OFFTA, festival d’arts vivants
Ghinwa Yassine
The OFFTA is a festival dedicated to emerging and avant-garde creation in the live arts. Created on the fringes of the Festival TransAmériques (FTA), the OFFTA showcases creators whose singular and committed approaches lay the groundwork for new artistic currents. The festival aims to decategorize contemporary artistic practices and their respective audiences. It presents and produces events that challenge established norms and question modes of representation, fostering collaboration and collective experiences.
Content Warning
Psychological violence
Themes of war
Sexual themes
This performance is aimed at an adult audience.
Ghinwa Yassine
Seeing Double
This apocalyptic performance takes place in a bed bathed in pastel light. In this soft, cushioned oasis flows the stream of consciousness of a woman traversed by multiple narratives: that of war destroying the village where her family lives in Lebanon, that of a curiosity for extraterrestrial life forms, and that of a human activist, lover, and dreamer. On her body resting in a lycra bodysuit, countless encounters, fantasies and memories overlap in misty layers. The mundane meets the unspeakable, domesticity, sensuality, and horror. Like a lucid dream, Seeing Double navigates with tenderness humour and absurdity, fiction and lived experience. An immersive dive into the coexistence of the intimate and the political, it reveals the reflections that glisten between proximities and distances.

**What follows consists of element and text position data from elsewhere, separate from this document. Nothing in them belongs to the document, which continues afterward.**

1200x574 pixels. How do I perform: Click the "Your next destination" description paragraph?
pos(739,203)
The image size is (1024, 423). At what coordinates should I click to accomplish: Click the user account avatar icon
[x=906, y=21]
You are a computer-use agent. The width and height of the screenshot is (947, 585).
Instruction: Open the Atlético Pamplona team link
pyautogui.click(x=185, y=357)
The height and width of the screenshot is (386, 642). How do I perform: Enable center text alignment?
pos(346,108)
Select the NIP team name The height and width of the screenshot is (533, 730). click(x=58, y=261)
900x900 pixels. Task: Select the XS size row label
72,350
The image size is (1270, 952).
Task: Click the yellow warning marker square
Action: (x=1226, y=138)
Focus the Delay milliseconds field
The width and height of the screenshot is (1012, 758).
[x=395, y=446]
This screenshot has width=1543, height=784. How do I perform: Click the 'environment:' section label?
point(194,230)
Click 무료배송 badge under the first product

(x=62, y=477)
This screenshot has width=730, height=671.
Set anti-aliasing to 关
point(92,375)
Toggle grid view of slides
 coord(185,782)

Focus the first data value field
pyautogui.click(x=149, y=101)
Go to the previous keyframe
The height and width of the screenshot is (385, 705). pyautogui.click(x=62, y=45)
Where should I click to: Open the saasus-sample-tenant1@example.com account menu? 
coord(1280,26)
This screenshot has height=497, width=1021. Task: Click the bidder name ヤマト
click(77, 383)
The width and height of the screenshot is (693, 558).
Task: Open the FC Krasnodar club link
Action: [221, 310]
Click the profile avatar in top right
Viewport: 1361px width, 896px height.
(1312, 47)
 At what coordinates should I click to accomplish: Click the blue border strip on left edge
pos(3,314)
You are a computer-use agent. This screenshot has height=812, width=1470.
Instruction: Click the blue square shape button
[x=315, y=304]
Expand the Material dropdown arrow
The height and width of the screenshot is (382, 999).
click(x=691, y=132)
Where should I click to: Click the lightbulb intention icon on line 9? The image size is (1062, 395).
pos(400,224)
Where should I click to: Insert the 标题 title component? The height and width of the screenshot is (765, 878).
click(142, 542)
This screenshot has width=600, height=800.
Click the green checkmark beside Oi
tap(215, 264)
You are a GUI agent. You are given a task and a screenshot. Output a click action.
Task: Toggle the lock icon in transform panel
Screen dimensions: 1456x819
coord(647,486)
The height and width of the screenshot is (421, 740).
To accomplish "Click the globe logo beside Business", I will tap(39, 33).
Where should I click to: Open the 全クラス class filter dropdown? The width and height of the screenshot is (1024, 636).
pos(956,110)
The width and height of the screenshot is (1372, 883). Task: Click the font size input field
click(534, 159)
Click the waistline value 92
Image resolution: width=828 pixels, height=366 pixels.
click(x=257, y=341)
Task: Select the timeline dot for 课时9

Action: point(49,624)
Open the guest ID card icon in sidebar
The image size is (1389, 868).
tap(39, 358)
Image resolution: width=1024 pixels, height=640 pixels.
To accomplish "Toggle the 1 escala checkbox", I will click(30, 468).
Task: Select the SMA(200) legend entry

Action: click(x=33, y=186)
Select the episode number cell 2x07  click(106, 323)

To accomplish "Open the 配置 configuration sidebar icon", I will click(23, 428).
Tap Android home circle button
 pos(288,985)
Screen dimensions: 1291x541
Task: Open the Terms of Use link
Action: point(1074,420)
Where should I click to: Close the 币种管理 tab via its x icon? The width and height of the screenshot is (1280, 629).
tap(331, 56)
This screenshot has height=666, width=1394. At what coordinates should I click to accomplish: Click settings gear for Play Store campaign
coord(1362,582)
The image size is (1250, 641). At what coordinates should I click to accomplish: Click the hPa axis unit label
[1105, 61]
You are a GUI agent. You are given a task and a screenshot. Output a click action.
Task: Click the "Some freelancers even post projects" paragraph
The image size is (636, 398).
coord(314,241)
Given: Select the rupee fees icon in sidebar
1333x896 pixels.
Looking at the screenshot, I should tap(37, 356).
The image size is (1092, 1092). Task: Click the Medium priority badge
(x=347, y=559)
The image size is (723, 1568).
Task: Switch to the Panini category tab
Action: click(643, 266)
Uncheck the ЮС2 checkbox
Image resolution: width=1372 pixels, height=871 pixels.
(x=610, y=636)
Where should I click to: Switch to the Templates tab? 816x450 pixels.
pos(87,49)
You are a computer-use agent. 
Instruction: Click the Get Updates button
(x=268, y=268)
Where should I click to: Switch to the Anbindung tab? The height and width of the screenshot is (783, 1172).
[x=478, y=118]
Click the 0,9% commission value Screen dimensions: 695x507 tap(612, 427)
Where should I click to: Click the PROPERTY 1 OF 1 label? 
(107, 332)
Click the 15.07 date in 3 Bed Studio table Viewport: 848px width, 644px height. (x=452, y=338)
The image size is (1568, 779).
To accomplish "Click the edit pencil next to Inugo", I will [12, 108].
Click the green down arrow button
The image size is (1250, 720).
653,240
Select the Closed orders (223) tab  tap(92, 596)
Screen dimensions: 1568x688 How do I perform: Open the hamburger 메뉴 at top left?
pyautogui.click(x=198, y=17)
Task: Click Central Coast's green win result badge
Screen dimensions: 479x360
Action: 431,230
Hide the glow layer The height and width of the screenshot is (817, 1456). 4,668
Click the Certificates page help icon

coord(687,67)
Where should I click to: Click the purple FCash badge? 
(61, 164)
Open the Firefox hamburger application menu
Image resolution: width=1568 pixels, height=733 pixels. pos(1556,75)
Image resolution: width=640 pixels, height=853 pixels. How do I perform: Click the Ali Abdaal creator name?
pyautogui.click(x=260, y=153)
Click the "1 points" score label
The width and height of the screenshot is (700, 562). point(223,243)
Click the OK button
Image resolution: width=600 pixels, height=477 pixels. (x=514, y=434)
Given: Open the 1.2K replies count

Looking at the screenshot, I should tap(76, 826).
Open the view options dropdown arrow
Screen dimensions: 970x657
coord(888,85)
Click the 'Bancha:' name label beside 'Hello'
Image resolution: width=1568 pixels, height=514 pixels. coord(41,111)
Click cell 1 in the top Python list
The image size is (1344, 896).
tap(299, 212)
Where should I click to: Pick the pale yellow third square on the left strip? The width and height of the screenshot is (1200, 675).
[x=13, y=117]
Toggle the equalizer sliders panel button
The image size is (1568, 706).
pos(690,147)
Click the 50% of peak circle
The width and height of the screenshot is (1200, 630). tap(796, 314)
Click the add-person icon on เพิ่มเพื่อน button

Concept, performance and direction Ghinwa Yassine
Co-creation, dramaturgical consulting and rehearsal direction Aryo Khakpour
Technical direction and sound design Arman Paxad
With the support of The British Columbia Arts Council
Special thanks to Odd Meridian
Video Edwin El Bainou
Ghinwa Yassine is a Lebanese-Canadian anti-disciplinary artist based on the unceded territories of the Musqueam, Squamish and Tsleil-Waututh peoples. Her intermedia practice includes film, installation, performance, sound, text, drawing, and sculpture. Drawing on feminist and queer theories, neuroscience, politics and ancient history, she aspires to a radical historicization of individual and collective experiences, where embodied memories manifest through narrative, ritual, and gesture. She is interested in the liminal space between the embodiment of an activist and that of a “Barbie” — in this case, a belly dancer.